2024: Mendengar Nyanyian Bumi

2024: Mendengar Nyanyian Bumi

Karikatur Capres 2024 terkait isu lingkungan dan bencana alam yang terjadi di Indonesia--

Debat capres-cawapres telah terhelat dan akan dilanjutkan masa kampanye. Ragam isu dibincang penuh gempita sambil mengenang serta menerawang kesan lingkungan di era 2023 dan 2024. 

Hujan deras melanda Surabaya dan Jawa Timur pada umumnya pada Selasa, 9 Januari 2024. Ada pohon tumbang di banyak tempat di Jawa Timur dan kemacetan yang menjebak penuh sensasi dinikmati warga Surabaya yang kala itu melintasnya di titik-titik kota.

Itu seolah menjadi penanda bahwa masih banyak masalah di tahun 2024 dan gebyar yang ada tidak seindah warna aslinya. Begitulah saya mendengar ritme dari kilasan bumi yang kian menua. 

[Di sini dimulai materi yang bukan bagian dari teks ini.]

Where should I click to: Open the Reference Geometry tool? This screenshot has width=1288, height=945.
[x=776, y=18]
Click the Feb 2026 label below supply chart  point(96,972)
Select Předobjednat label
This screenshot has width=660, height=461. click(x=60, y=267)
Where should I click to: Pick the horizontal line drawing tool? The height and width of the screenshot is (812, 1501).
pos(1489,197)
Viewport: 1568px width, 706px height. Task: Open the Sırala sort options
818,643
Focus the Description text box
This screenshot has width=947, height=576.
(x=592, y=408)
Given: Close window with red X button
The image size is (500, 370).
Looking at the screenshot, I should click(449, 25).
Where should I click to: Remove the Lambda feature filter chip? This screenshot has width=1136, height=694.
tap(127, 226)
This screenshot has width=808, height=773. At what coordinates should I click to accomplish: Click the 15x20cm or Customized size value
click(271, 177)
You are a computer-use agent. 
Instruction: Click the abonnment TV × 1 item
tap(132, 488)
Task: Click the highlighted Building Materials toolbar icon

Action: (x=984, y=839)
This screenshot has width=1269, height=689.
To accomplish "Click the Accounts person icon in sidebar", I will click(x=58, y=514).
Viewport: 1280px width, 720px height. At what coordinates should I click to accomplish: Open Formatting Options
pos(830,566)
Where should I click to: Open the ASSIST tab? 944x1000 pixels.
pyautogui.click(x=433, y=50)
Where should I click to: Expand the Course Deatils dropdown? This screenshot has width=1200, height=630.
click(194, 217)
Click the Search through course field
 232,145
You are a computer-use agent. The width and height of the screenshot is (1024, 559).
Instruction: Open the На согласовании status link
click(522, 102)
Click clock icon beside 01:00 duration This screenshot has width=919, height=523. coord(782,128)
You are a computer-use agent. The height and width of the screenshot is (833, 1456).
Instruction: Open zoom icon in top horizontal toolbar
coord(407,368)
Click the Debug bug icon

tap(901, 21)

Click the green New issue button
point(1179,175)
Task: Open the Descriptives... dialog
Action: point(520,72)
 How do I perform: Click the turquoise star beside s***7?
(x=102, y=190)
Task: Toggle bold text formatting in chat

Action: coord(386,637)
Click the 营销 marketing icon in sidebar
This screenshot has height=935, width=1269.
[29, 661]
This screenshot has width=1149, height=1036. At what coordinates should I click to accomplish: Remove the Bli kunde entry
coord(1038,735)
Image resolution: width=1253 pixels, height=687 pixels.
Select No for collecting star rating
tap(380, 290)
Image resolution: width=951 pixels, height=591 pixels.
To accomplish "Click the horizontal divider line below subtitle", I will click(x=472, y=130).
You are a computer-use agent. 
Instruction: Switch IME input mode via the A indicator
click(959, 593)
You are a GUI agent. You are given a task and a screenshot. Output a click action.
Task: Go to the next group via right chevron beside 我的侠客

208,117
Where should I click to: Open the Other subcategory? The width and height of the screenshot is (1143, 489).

Juga ada gemuruh Gunung Semeru yang tengah menunjukkan kedigdayaannya dalam “menyapa” khalayak. Berbagai media massa memberitakan bahaya Semeru yang erupsi. Tanah longsor dan rumah roboh akibat gempa di Jepang pun terus menghenyak. 

Peperangan Ukraina-Rusia maupun Hamas dan Israel tidak kunjung usai. Pergolakan politik di Timur Tengah semakin menggema. Banjir di Kerawang menerjang tanpa duga sebelumnya.

BACA JUGA:Fokus pada Pertahanan Negeri Sendiri, Polandia Stop Kirim Senjata ke Ukraina

Begitulah realitas atas suara alam yang sedang berdendang atau justru berkhutbah dengan fakta, karena bahasa lirih tidak didengar lagi. Gunung di Sumatera Barat atau di Jawa Timur telah menunjukkan gelagat kurang bersahabat. Gemuruh Gunung berapi sebagaimana gunung-gunung aktif lainnya di dunia selalu memberikan pesan bahwa dia memang ada. 

Membaca Catatan

Tahun-tahun lalu kita mencatat. Peristiwa alamiah akibat cincin api  memang dapat dibaca publik dari erupsi Gunung Kusatsu-Shirane, Jepang yang menyebabkan gempa 6,2 SR di Aomori, Jepang.

Lalu erupsi Gunung Mayon, Filipina, erupsi Gunung Agung, Bali; gempa 6.4 SR di Lebak, Banten, gempa 7.9 SR di Alaska, Amerika Serikat; gempa 4.9 SR di Pulau Seram, Ambon; gempa 5.1 SR di Simeulue, Aceh, gempa 5.4 SR di Tarapaca, Cile.

Kejadian ini menggeliat di awal 2018. Cincin berapi memanjang 40 ribu km yang membentang dari Selandia Baru melewati Indonesia, Jepang, Amerika Utara sampai Amerika Serikat.

Terhadap “senandung” gunung kita terhenyak meski sejatinya dalam sebuah letusan tersimpan beragam makna ekologis yang memberikan pengharapan atas nikmat Tuhan.

Pemerintah harus menata secara organisatoris agar letusan tidak menjadi “prahara” dengan korban jiwa raga, harta dan benda. Bangsa ini pun mesti belajar agar “terlatih” menghadapi dan menyikapi “nyanyian gunung-gunung” itu tanpa prasangka.

Gunung meletus sesungguhnya mengabarkan otoritas ekologis yang gemanya mengetuk solidaritas kemanusiaan. Material vulkanik melahirkan duka yang ternyata mampu memupuk kembali kesuburan tanah.